London Silent Protesters Call For Release of Arrested Journalist Kieron Bryan
Protesters have gathered outside the Russian embassy in London to demand the release of video-journalist Kieron Bryan, who was arrested on a Greenpeace ship by Russian security forces in September.
Supporters of the Free Kieron campaign assembled with journalists in silent protest at the embassy building in Gee Street and delivered a petition to embassy staff calling for the 29-year-old Briton to be released from the prison in Murmansk, northwest Russia, where he is currently being detained.
Bryan, a video-journalist from London, was with around 30 Greenpeace activists who were arrested by Russian authorities when they boarded the ship Arctic Sunrise. He has been charged with hooliganism and Russian investigators have opened a criminal case against the activists, accusing them of attacking the oil prospecting platform Prirazlomnaya in the Barents Sea.
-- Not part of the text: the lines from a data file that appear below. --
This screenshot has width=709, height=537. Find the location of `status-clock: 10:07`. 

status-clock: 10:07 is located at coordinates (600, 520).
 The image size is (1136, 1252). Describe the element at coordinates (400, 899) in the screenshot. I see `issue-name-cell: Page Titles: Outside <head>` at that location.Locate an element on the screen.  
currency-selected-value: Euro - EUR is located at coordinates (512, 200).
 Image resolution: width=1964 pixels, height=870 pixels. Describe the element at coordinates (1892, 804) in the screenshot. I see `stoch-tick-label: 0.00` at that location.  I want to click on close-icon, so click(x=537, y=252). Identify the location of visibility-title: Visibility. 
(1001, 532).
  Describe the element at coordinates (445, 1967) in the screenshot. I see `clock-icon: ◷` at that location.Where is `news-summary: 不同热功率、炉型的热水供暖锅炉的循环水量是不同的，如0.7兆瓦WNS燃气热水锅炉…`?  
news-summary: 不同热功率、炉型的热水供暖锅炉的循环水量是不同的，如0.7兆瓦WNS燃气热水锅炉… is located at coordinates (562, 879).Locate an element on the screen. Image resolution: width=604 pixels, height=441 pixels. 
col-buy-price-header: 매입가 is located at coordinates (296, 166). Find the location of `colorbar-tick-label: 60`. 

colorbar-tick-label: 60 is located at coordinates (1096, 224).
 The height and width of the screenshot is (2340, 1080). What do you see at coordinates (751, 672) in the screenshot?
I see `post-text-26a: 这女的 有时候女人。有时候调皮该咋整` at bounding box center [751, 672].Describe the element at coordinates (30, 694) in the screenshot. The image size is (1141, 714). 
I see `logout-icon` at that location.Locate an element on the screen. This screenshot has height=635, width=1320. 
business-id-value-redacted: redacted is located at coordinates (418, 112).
Bryan's brother Russell told BBC News: "We feel and he feels that he shouldn't be there, he's a freelance journalist not a Greenpeace activist.
"He goes through some positive moments when he hears from family and friends through letters and he also has his dark times. He spends 23 hours in a cell presumably on his own. It's scary for all of us, it's terrifying."
A spokesperson for the National Union of Journalists, which helped organise the silent protest, said: "After first being charged with piracy, [Kieron's] now facing trial for hooliganism. This is unacceptable. He's facing up to seven years in jail for simply doing his job. He must be freed immediately.
"Kieron tells us he spends 23 hours a day alone in his cell. This is a terrible injustice. It is absolutely vital that the Russians understand that Kieron is a freelance journalist, not an activist."
The activists were arrested at gunpoint while protesting against Russia's Arctic oil exploration plans. Greenpeace maintains that the ship's capture was illegal because it took place in international waters.
The Netherlands has taken the case to the Hamburg-based UN-backed International Tribunal of the Law of the Sea, which arbitrates maritime disputes and helps enforces rules governing the use of the world's oceans and their resources.
A statement released by the Russian foreign ministry said Moscow opted out of the UN Law of the Sea dispute resolution process in 1997.